*Task requirements*: Output all of the records exactly as written.

(Stored data)
=== Section Start ===

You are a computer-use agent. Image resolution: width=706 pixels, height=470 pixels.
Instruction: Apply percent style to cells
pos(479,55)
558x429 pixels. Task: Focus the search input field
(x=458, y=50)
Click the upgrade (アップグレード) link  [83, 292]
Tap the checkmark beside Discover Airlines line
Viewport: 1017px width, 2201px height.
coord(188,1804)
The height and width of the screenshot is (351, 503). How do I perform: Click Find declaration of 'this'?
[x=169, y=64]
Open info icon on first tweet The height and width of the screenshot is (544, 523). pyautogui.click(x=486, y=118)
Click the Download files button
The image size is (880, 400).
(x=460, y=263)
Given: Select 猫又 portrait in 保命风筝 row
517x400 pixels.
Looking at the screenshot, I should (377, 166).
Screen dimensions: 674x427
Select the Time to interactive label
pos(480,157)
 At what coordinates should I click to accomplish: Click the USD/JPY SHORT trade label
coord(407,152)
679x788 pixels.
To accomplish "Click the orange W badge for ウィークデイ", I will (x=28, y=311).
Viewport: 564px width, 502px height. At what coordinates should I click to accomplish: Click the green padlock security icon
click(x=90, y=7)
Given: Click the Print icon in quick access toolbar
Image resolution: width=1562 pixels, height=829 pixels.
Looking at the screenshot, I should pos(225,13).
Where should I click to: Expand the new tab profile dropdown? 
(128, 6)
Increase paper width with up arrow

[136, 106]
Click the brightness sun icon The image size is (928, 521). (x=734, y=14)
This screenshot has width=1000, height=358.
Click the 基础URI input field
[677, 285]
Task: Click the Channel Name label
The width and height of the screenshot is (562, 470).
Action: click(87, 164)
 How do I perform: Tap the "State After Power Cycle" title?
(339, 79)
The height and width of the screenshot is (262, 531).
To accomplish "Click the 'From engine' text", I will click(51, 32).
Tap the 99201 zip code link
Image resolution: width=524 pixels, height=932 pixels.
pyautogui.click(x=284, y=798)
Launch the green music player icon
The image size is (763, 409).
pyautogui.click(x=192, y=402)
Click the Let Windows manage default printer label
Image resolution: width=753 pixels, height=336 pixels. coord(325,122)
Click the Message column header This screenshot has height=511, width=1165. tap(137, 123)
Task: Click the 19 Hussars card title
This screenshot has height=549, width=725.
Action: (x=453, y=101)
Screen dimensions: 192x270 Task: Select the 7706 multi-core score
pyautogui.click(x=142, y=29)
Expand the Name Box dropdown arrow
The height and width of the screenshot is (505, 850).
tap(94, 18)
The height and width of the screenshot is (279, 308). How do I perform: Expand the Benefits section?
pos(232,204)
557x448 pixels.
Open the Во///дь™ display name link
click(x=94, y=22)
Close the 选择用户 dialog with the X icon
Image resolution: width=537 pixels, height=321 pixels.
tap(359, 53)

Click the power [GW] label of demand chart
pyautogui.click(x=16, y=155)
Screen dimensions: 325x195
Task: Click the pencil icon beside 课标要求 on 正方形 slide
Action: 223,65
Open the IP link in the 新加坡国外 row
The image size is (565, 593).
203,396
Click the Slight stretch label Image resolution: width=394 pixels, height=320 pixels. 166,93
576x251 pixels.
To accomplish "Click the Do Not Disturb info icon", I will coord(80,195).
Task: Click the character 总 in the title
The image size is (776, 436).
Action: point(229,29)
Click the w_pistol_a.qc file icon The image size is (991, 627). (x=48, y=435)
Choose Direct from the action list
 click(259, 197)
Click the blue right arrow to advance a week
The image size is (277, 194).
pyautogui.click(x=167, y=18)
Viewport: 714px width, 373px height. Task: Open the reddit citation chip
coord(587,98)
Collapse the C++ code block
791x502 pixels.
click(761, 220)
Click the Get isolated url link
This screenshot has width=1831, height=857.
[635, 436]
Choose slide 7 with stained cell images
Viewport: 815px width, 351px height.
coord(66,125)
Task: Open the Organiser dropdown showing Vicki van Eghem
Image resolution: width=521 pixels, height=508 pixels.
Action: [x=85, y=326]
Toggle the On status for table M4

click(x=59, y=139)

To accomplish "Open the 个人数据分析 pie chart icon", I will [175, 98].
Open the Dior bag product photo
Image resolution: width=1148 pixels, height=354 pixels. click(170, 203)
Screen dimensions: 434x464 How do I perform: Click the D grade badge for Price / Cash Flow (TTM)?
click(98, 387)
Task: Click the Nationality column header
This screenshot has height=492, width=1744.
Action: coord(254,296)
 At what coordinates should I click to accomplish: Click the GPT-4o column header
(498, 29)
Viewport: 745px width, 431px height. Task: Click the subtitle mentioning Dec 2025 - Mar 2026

=== Section End ===

*Result for this task*:
You are a computer-use agent. Image resolution: width=706 pixels, height=470 pixels.
Instruction: Apply percent style to cells
pos(479,55)
558x429 pixels. Task: Focus the search input field
(x=458, y=50)
Click the upgrade (アップグレード) link  [83, 292]
Tap the checkmark beside Discover Airlines line
Viewport: 1017px width, 2201px height.
coord(188,1804)
The height and width of the screenshot is (351, 503). How do I perform: Click Find declaration of 'this'?
[x=169, y=64]
Open info icon on first tweet The height and width of the screenshot is (544, 523). pyautogui.click(x=486, y=118)
Click the Download files button
The image size is (880, 400).
(x=460, y=263)
Given: Select 猫又 portrait in 保命风筝 row
517x400 pixels.
Looking at the screenshot, I should (377, 166).
Screen dimensions: 674x427
Select the Time to interactive label
pos(480,157)
 At what coordinates should I click to accomplish: Click the USD/JPY SHORT trade label
coord(407,152)
679x788 pixels.
To accomplish "Click the orange W badge for ウィークデイ", I will (x=28, y=311).
Viewport: 564px width, 502px height. At what coordinates should I click to accomplish: Click the green padlock security icon
click(x=90, y=7)
Given: Click the Print icon in quick access toolbar
Image resolution: width=1562 pixels, height=829 pixels.
Looking at the screenshot, I should pos(225,13).
Where should I click to: Expand the new tab profile dropdown? 
(128, 6)
Increase paper width with up arrow

[136, 106]
Click the brightness sun icon The image size is (928, 521). (x=734, y=14)
This screenshot has width=1000, height=358.
Click the 基础URI input field
[677, 285]
Task: Click the Channel Name label
The width and height of the screenshot is (562, 470).
Action: click(87, 164)
 How do I perform: Tap the "State After Power Cycle" title?
(339, 79)
The height and width of the screenshot is (262, 531).
To accomplish "Click the 'From engine' text", I will click(51, 32).
Tap the 99201 zip code link
Image resolution: width=524 pixels, height=932 pixels.
pyautogui.click(x=284, y=798)
Launch the green music player icon
The image size is (763, 409).
pyautogui.click(x=192, y=402)
Click the Let Windows manage default printer label
Image resolution: width=753 pixels, height=336 pixels. coord(325,122)
Click the Message column header This screenshot has height=511, width=1165. tap(137, 123)
Task: Click the 19 Hussars card title
This screenshot has height=549, width=725.
Action: (x=453, y=101)
Screen dimensions: 192x270 Task: Select the 7706 multi-core score
pyautogui.click(x=142, y=29)
Expand the Name Box dropdown arrow
The height and width of the screenshot is (505, 850).
tap(94, 18)
The height and width of the screenshot is (279, 308). How do I perform: Expand the Benefits section?
pos(232,204)
557x448 pixels.
Open the Во///дь™ display name link
click(x=94, y=22)
Close the 选择用户 dialog with the X icon
Image resolution: width=537 pixels, height=321 pixels.
tap(359, 53)

Click the power [GW] label of demand chart
pyautogui.click(x=16, y=155)
Screen dimensions: 325x195
Task: Click the pencil icon beside 课标要求 on 正方形 slide
Action: 223,65
Open the IP link in the 新加坡国外 row
The image size is (565, 593).
203,396
Click the Slight stretch label Image resolution: width=394 pixels, height=320 pixels. 166,93
576x251 pixels.
To accomplish "Click the Do Not Disturb info icon", I will coord(80,195).
Task: Click the character 总 in the title
The image size is (776, 436).
Action: point(229,29)
Click the w_pistol_a.qc file icon The image size is (991, 627). (x=48, y=435)
Choose Direct from the action list
 click(259, 197)
Click the blue right arrow to advance a week
The image size is (277, 194).
pyautogui.click(x=167, y=18)
Viewport: 714px width, 373px height. Task: Open the reddit citation chip
coord(587,98)
Collapse the C++ code block
791x502 pixels.
click(761, 220)
Click the Get isolated url link
This screenshot has width=1831, height=857.
[635, 436]
Choose slide 7 with stained cell images
Viewport: 815px width, 351px height.
coord(66,125)
Task: Open the Organiser dropdown showing Vicki van Eghem
Image resolution: width=521 pixels, height=508 pixels.
Action: [x=85, y=326]
Toggle the On status for table M4

click(x=59, y=139)

To accomplish "Open the 个人数据分析 pie chart icon", I will [175, 98].
Open the Dior bag product photo
Image resolution: width=1148 pixels, height=354 pixels. click(170, 203)
Screen dimensions: 434x464 How do I perform: Click the D grade badge for Price / Cash Flow (TTM)?
click(98, 387)
Task: Click the Nationality column header
This screenshot has height=492, width=1744.
Action: coord(254,296)
 At what coordinates should I click to accomplish: Click the GPT-4o column header
(498, 29)
Viewport: 745px width, 431px height. Task: Click the subtitle mentioning Dec 2025 - Mar 2026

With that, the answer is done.